Seulement il était plus facile de contenter chacun, aux XIIIe et XIVe siècles, qu’il ne le serait au XIXe, s’il plaisait à l’État de faire aujourd’hui, de vive force, ce qui fut exécuté alors de bonne grâce : l’abandon de la terre à tous les laboureurs qui voulurent en prendre, moyennant un très faible intérêt annuel à payer aux anciens propriétaires. La transaction consentie par ces derniers, en un temps où la terre était abondante et l’homme rare, où par conséquent le travail humain était plus recherché que la terre, se reproduit aujourd’hui en tous les pays placés dans des conditions identiques à celles de la France de l’an 1300. Mais il est curieux d’observer que le libre jeu des rapports naturels ait réalisé, à une époque barbare et qui ne se piquait pas d’humanitairerie, le rêve que les utopistes croient être le but final des sociétés policées, — la terre au travailleur, — tandis qu’au contraire il accompagne seulement l’aurore des sociétés en formation.


VI

Le « bail à cens, » « l’accensement, » n’est pas, comme le nom semble l’indiquer, une location ni un fermage ; c’est une vente positive, effectuée pour un revenu invariable, au lieu de l’être pour un prix principal une fois payé. Je parle ici de l’accensement postérieur à l’affranchissement, de l’accensement fait en faveur d’un colon libre. Sous le régime du servage, le mot de « cens » était déjà employé, mais dans une acception tout autre. Le serf censitaire, qui ne possède pas son propre corps, ne peut par là même posséder le sol qu’il cultive. Le cens était alors une redevance variable, susceptible d’augmentation, suivant le bon plaisir du seigneur, tandis que le bail à cens du paysan affranchi est une aliénation formelle.

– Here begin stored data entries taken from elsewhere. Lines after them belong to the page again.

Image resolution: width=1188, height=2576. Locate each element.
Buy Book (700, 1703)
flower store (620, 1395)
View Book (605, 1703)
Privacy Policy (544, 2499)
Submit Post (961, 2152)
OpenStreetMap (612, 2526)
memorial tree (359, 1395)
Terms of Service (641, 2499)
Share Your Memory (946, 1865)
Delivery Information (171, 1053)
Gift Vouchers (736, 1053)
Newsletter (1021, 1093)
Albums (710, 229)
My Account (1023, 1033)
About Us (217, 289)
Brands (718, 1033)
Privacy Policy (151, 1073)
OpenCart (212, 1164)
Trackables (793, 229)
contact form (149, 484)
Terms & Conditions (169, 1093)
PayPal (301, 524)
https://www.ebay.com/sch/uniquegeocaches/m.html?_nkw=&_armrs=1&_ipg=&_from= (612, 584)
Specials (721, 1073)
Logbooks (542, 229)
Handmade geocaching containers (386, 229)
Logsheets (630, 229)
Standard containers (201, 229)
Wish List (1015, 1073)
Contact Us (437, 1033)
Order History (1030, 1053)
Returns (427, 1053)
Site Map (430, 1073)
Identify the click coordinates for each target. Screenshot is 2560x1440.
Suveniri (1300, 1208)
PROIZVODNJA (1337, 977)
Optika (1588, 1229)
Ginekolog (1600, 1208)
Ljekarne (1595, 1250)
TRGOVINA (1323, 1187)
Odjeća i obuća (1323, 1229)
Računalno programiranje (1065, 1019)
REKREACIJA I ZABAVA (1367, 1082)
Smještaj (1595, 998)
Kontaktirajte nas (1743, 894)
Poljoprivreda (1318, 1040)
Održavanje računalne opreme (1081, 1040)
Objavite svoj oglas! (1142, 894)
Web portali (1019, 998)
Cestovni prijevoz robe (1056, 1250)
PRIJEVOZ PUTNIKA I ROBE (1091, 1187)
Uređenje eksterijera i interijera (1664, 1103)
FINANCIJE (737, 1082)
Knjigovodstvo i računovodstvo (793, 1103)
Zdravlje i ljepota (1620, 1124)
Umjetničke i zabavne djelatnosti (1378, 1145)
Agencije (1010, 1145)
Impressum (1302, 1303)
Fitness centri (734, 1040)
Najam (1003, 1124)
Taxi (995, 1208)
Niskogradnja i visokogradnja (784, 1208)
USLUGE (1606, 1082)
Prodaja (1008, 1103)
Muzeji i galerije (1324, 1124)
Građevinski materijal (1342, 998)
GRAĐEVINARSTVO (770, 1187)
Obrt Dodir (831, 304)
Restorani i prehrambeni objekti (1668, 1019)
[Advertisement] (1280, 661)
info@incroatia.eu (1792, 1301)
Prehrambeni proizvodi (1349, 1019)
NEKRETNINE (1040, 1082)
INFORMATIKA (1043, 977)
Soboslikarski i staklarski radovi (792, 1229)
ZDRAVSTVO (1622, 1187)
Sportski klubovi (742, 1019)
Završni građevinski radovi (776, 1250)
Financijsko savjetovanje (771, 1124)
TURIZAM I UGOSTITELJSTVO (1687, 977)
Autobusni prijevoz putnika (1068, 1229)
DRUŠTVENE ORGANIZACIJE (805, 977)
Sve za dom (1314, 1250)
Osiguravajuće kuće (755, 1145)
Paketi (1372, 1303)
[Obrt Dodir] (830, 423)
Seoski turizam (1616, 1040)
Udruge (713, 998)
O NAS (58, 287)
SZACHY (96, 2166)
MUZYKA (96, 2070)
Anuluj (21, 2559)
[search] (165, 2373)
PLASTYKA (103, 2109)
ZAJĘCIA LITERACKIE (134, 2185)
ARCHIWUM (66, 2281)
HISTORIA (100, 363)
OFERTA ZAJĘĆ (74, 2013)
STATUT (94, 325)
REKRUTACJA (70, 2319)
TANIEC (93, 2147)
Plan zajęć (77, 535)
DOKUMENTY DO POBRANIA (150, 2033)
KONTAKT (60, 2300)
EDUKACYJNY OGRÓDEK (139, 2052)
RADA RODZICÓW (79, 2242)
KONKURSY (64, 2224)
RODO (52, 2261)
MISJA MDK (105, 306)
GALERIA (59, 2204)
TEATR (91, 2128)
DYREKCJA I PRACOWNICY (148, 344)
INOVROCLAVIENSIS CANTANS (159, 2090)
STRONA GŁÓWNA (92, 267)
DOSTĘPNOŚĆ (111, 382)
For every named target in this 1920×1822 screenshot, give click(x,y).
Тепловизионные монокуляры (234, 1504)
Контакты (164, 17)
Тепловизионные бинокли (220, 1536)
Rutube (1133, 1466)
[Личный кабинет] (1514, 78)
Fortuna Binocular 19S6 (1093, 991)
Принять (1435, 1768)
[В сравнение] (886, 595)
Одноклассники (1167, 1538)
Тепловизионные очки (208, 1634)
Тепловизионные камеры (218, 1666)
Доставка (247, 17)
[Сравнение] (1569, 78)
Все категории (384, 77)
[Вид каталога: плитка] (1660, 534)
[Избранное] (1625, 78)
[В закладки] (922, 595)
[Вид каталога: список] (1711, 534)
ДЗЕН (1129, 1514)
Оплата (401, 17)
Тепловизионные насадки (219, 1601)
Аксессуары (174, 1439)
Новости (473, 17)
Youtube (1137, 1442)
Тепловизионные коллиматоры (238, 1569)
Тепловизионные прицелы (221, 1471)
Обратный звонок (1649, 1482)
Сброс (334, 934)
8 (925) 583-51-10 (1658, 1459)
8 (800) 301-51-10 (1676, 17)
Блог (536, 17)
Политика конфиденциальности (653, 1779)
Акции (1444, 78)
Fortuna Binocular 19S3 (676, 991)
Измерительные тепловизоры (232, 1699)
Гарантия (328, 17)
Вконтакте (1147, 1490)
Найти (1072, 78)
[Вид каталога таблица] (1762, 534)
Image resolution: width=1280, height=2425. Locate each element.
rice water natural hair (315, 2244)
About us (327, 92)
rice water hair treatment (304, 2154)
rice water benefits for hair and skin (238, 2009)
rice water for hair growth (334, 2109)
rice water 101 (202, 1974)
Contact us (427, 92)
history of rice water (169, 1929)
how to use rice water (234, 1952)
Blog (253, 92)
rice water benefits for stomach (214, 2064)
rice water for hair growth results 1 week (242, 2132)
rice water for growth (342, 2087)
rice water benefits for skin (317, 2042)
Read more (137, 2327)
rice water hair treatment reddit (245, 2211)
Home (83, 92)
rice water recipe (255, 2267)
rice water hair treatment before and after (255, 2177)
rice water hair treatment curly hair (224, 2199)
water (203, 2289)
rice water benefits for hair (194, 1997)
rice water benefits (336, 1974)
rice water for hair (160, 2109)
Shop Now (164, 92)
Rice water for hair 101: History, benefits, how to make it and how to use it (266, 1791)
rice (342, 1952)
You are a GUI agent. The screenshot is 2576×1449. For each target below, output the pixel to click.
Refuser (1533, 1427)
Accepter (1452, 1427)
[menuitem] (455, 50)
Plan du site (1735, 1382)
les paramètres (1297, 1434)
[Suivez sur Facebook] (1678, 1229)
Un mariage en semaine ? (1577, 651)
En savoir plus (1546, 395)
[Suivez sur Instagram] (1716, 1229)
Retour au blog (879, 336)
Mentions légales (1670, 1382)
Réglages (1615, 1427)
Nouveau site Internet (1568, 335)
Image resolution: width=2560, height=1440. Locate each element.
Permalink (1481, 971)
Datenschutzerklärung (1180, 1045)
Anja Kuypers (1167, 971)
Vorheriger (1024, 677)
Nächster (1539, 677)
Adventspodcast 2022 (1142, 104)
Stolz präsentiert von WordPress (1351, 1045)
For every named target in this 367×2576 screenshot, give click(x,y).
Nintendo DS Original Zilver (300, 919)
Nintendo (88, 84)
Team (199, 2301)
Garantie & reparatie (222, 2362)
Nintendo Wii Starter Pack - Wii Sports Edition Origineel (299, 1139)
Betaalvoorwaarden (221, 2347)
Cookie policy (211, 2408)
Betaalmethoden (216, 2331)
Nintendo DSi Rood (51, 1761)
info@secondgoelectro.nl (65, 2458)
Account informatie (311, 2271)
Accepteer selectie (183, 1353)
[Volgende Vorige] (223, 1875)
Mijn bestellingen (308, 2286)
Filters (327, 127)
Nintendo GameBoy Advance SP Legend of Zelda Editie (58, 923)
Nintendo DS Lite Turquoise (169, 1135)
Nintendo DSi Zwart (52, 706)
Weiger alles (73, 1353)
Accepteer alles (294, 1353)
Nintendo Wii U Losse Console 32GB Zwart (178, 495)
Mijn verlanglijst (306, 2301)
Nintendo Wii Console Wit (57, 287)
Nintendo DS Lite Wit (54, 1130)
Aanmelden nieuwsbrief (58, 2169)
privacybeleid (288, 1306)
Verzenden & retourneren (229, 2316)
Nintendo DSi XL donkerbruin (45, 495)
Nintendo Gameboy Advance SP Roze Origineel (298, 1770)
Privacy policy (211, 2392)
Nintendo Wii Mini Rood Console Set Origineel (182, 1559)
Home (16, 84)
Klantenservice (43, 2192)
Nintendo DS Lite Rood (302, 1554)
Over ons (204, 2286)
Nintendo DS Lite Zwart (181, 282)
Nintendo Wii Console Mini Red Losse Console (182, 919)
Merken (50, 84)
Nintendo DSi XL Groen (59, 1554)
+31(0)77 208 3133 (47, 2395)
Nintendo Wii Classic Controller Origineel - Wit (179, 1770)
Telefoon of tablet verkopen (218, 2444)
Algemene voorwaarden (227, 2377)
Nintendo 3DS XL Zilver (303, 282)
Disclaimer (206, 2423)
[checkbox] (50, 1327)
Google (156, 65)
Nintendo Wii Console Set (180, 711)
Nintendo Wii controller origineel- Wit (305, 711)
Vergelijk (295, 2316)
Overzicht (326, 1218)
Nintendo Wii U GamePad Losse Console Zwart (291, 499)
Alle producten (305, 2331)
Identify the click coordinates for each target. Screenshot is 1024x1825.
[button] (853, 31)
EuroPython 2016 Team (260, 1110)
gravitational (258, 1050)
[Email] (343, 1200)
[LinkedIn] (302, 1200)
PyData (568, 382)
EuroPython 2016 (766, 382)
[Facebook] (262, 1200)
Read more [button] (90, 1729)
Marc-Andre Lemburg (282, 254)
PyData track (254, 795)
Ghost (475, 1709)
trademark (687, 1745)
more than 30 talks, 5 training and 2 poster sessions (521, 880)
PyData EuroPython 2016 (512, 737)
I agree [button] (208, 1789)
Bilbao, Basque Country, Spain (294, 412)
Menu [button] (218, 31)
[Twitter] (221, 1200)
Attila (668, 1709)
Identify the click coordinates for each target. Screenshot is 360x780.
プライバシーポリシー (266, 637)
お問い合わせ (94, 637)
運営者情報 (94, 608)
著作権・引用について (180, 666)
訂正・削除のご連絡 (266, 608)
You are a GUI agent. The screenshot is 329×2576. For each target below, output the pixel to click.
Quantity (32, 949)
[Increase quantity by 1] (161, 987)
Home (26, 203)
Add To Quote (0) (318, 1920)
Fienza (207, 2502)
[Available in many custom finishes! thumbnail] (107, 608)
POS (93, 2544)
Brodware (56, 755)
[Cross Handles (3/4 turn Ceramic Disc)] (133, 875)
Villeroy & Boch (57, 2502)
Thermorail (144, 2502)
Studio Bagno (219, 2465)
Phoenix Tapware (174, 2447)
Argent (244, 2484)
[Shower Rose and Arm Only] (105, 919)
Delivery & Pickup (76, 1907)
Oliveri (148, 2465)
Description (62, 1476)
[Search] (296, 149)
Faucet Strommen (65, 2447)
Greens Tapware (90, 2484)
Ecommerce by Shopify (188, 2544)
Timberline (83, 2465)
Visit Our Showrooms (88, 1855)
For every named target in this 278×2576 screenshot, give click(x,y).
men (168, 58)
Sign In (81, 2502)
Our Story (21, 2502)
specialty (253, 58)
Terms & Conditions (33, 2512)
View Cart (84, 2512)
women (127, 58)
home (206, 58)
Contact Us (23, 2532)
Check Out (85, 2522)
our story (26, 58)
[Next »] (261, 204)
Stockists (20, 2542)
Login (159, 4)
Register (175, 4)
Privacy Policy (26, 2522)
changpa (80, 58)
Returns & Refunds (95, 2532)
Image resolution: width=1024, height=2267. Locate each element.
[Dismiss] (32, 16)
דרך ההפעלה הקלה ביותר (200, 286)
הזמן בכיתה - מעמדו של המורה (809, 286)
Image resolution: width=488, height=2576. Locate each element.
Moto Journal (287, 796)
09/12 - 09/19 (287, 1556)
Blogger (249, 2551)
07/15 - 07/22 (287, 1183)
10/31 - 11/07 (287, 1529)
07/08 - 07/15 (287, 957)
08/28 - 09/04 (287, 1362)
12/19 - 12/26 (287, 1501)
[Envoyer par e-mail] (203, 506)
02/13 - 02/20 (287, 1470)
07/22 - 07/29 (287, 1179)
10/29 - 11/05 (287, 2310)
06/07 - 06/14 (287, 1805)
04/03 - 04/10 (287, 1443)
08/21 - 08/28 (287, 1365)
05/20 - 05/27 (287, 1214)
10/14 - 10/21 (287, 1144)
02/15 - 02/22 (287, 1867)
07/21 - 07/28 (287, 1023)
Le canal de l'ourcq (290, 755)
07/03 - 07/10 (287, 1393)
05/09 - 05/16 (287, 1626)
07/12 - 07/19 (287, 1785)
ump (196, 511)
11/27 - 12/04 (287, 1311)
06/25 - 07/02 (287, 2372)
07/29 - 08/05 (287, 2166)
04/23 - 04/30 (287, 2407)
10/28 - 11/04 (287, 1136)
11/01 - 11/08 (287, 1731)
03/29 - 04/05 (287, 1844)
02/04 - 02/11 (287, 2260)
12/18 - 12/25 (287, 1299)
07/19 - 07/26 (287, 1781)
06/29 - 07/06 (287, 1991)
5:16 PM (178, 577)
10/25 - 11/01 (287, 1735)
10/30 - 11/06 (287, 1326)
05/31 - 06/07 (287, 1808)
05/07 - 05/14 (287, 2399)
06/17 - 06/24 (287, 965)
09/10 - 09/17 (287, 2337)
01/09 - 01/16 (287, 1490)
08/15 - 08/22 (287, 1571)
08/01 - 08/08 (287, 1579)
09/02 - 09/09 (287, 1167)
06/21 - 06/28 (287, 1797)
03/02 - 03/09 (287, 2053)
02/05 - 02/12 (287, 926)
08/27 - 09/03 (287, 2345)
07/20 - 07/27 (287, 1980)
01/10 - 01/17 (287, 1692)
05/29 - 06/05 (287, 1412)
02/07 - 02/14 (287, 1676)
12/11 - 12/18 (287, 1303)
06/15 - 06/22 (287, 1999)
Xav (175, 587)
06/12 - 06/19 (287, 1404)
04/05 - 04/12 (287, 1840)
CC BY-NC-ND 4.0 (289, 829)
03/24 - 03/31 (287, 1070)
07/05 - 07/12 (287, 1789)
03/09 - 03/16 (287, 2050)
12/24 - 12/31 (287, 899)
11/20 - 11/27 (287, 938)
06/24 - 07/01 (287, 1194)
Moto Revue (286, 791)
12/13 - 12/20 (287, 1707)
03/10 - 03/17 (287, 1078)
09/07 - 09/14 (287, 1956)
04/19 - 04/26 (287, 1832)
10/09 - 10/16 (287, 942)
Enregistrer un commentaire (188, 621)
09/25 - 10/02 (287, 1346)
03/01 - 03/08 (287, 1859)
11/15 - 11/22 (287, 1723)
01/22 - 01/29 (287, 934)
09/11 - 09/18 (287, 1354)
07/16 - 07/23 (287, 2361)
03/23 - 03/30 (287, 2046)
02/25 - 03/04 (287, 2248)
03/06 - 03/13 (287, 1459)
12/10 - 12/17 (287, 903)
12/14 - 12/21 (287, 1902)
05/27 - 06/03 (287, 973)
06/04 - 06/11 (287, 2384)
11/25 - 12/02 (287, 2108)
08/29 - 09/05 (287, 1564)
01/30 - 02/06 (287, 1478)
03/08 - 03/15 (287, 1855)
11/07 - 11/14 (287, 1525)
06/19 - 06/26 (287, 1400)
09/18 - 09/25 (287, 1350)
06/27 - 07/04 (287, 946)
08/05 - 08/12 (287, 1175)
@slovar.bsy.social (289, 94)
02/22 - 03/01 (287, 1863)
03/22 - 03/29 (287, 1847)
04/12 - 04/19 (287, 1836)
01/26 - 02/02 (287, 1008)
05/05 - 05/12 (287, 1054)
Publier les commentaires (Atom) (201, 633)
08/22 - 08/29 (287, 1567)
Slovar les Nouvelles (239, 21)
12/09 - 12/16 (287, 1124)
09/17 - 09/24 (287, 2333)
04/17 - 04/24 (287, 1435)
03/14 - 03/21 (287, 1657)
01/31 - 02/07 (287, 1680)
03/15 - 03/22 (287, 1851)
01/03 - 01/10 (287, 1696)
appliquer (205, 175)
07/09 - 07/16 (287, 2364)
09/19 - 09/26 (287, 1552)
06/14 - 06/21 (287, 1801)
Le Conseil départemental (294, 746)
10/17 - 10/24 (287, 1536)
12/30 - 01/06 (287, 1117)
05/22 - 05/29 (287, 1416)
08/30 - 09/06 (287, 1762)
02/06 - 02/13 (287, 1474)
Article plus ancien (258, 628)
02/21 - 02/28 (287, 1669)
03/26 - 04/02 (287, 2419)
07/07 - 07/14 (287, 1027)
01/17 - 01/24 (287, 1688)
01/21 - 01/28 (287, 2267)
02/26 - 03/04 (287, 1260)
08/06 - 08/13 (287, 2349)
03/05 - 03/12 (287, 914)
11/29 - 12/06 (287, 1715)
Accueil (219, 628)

Le bailleur, c’est-à-dire l’ancien propriétaire, a, selon la formule du temps, « livré, cessé, quitté, transporté et octroyé, à toujours et à perpétuité, au preneur et à ses successeurs, » la terre qui fait l’objet du contrat. Il « s’en est démis, dévêtu et dessaisi, et a vêtu et saisi le preneur ; » il l’a « mis en bonne possession, et fait vrai seigneur, comme en sa propre chose et domaine. » Tels sont les termes solennels que l’on emploie, et il semble que l’on ait recherché les expressions les plus fortes que la langue juridique ait pu fournir, pour marquer la transmission expresse du fonds, du bailleur qui vend au preneur qui acquiert. En outre, le seigneur se rend légalement responsable de tout obstacle qui serait apporté à la jouissance de son cessionnaire : « il est et sera tenu de le garantir et défendre perpétuellement envers tous et contre tous, de tous empêchemens et perturbations ; .. » il promet « rendre, payer, restituer et amender tous les coûts, mises, dépens et dommages,.. » qui pourront incomber au preneur, par défaut de ladite garantie. Les pléonasmes de ce jargon nous révèlent la cauteleuse défiance du rustre, qui multiplie ses sûretés. Cette clause avait son prix ; le vilain, en devenant son maître, se gardait un gendarme gratuit et une caution vis-à-vis des tiers.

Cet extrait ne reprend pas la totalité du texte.